Устав от сидения и разговора, Алена скоро легла и спокойно уснула. Прикрывая ее одеялом, Авдотья Михайловна сказала:

— Теперь у нее на сердце легко, даст бог — поправится. Сходи-ка ты к Лаврухе Кислицыну. Он тут контрабандист из контрабандистов. Один теперь за купца Чепалова и за потребиловку торгует. У него только и купишь хорошего-то чаю.

32

В солнечный январский полдень распахнулись в поселке дворы и ставни брошенных богачами домов. Новые хозяева принялись наводить порядок в настуженных, по-нежилому угрюмых кухнях и горницах. В очищенных от холодной золы русских печах и плитах с веселым треском загорелись припасенные для такого случая дрова. Широкие непрерывные ленты дыма медленно потянулись из печей в заиндевелые дымоходы. Скоро оттуда начали падать на давно не беленные шестки и разлетаться брызгами черные от сажи капли.
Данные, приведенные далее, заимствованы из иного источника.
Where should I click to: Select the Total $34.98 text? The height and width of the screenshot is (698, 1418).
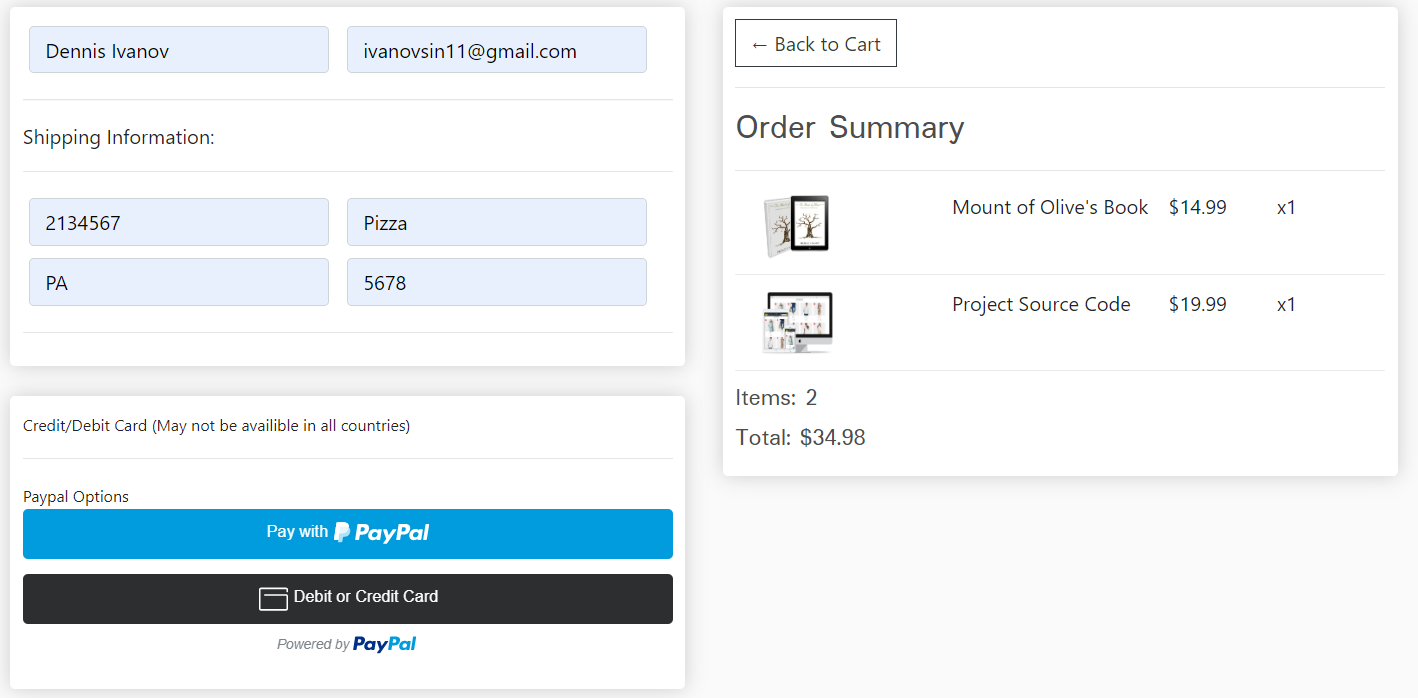tap(801, 437)
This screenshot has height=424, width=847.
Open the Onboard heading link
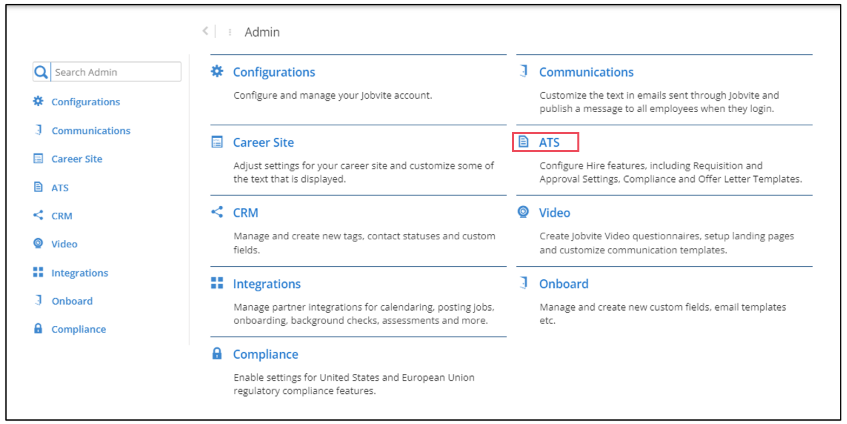coord(563,283)
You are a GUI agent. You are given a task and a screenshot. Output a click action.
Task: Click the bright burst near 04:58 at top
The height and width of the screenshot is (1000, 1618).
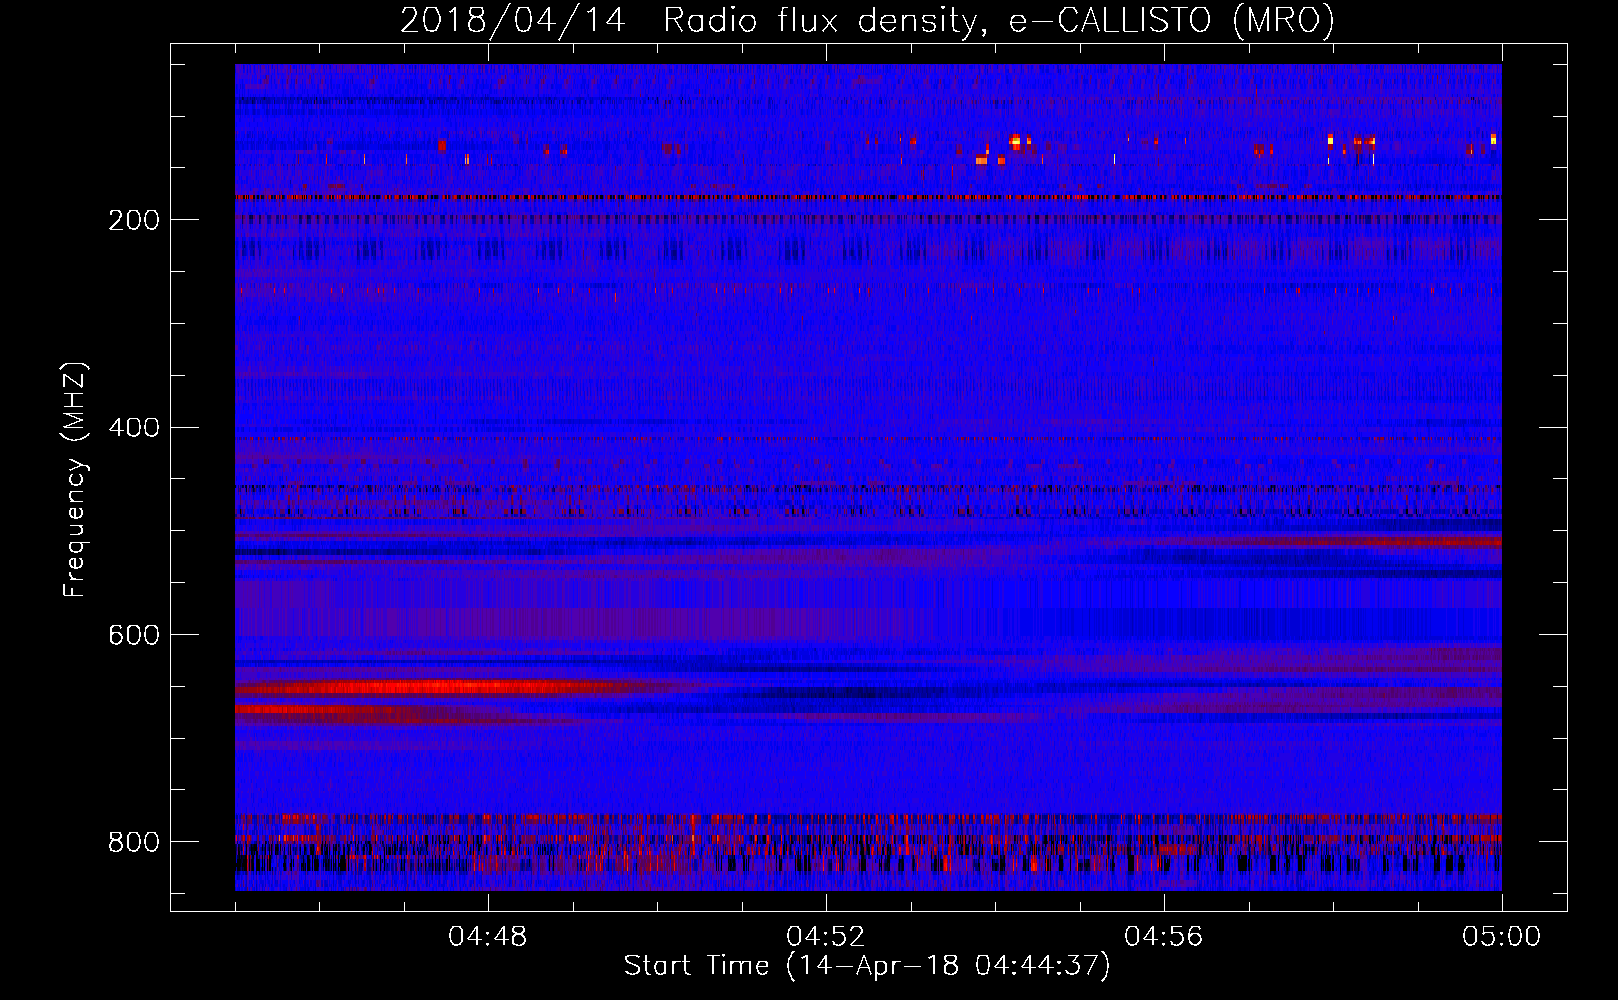[1330, 140]

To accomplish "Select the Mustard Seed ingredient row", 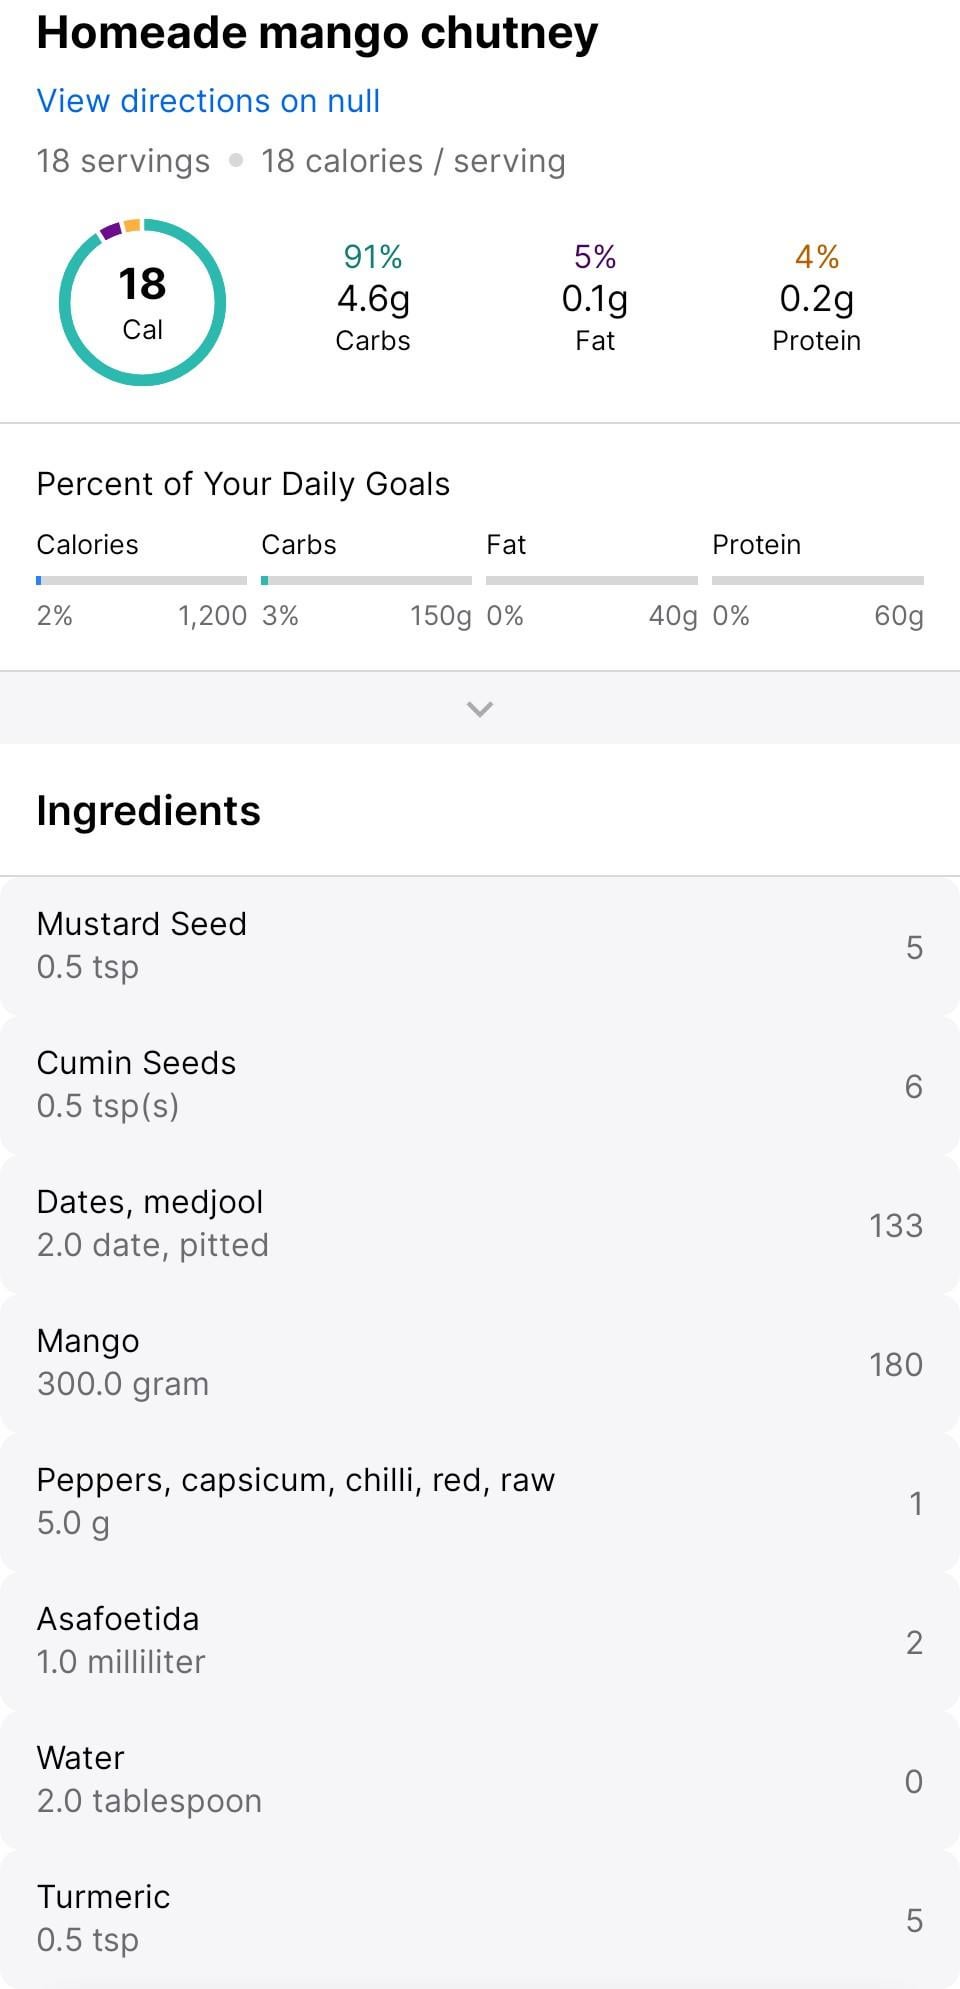I will click(x=480, y=946).
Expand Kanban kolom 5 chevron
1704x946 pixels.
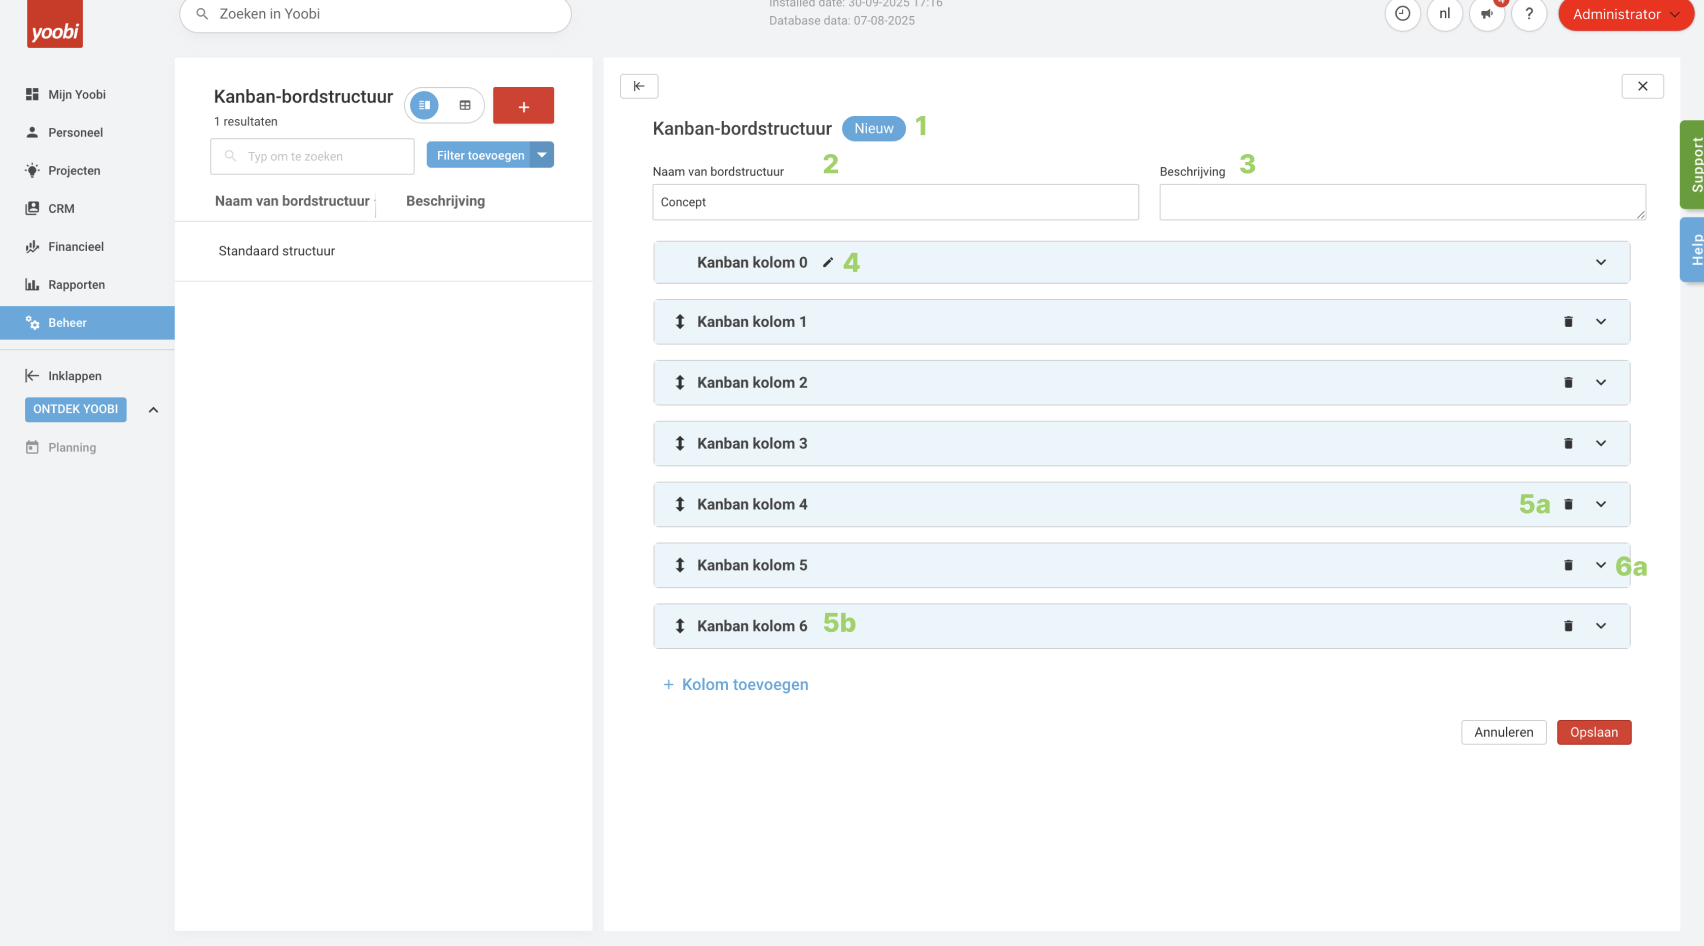click(x=1601, y=566)
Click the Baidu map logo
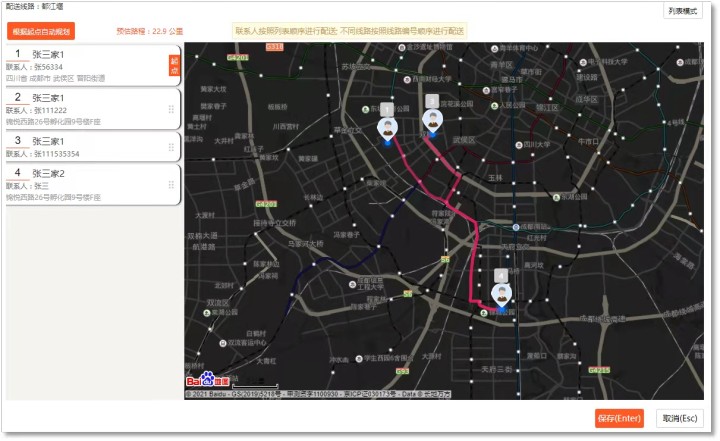 208,380
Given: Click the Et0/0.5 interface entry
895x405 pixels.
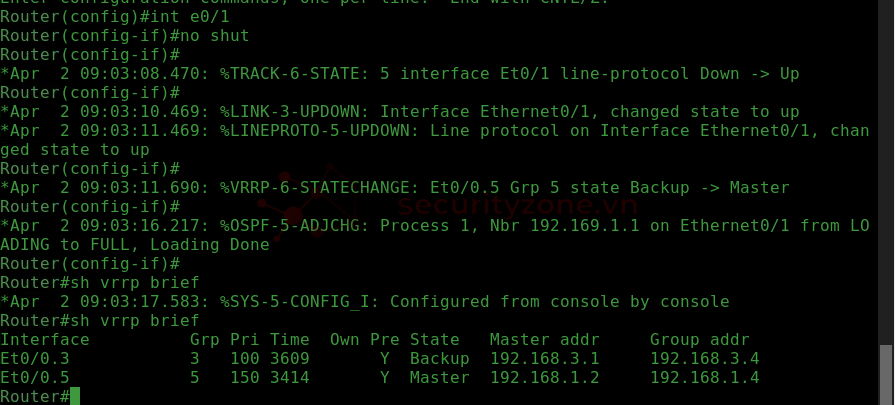Looking at the screenshot, I should pos(35,378).
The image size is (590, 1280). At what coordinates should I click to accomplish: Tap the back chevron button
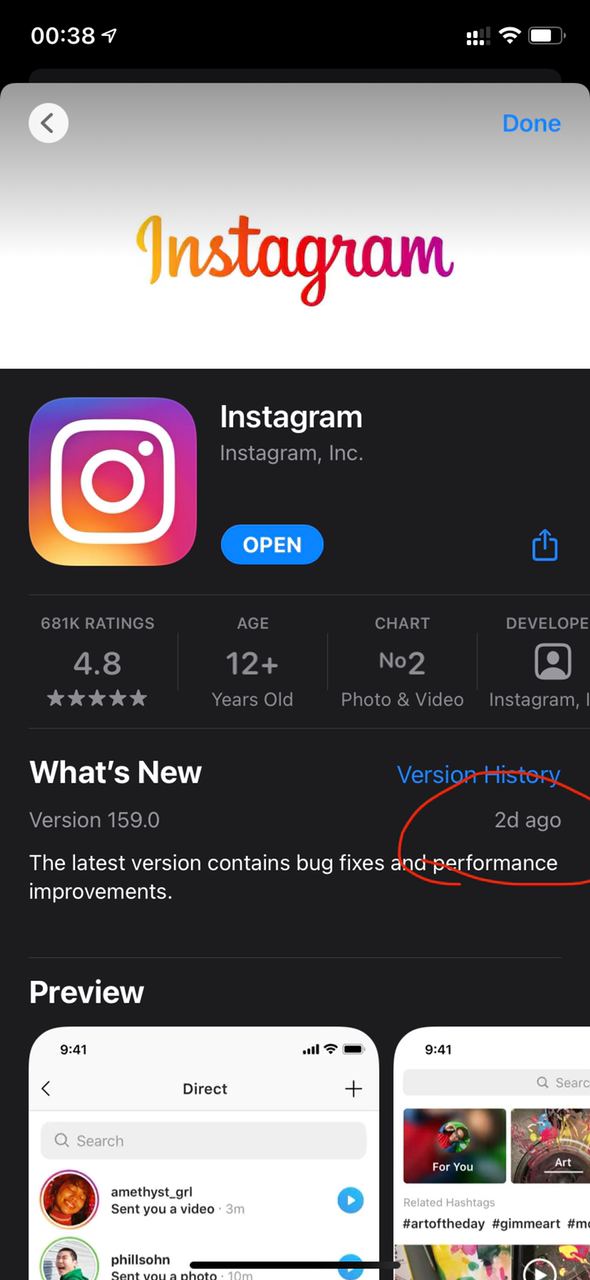point(48,123)

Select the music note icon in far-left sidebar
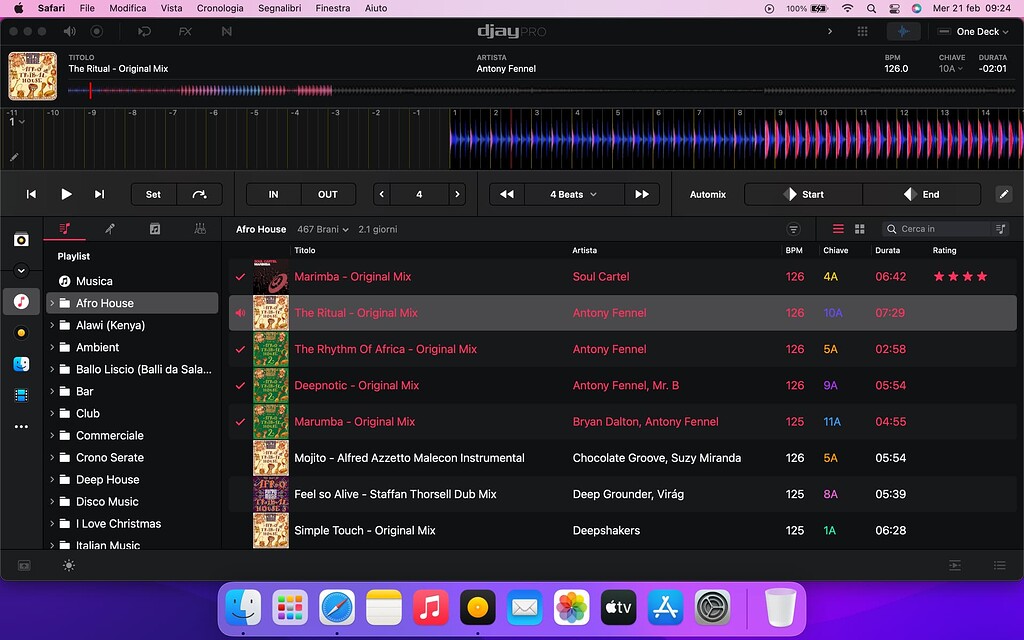pyautogui.click(x=20, y=300)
Они тут же испарялись, оставляя после себя крепко въедавшиеся в известь темные крапины.

Всем, кто в этот час шел и ехал мимо оживших домов, казалось, что стала светлей и нарядней улица. Она улыбалась солнцу всеми своими окнами. Порывистый ветер, налетая от Драгоценки, рвал дым из труб в клочья, низко прибивал к земле и уносил в голубое раздолье неба.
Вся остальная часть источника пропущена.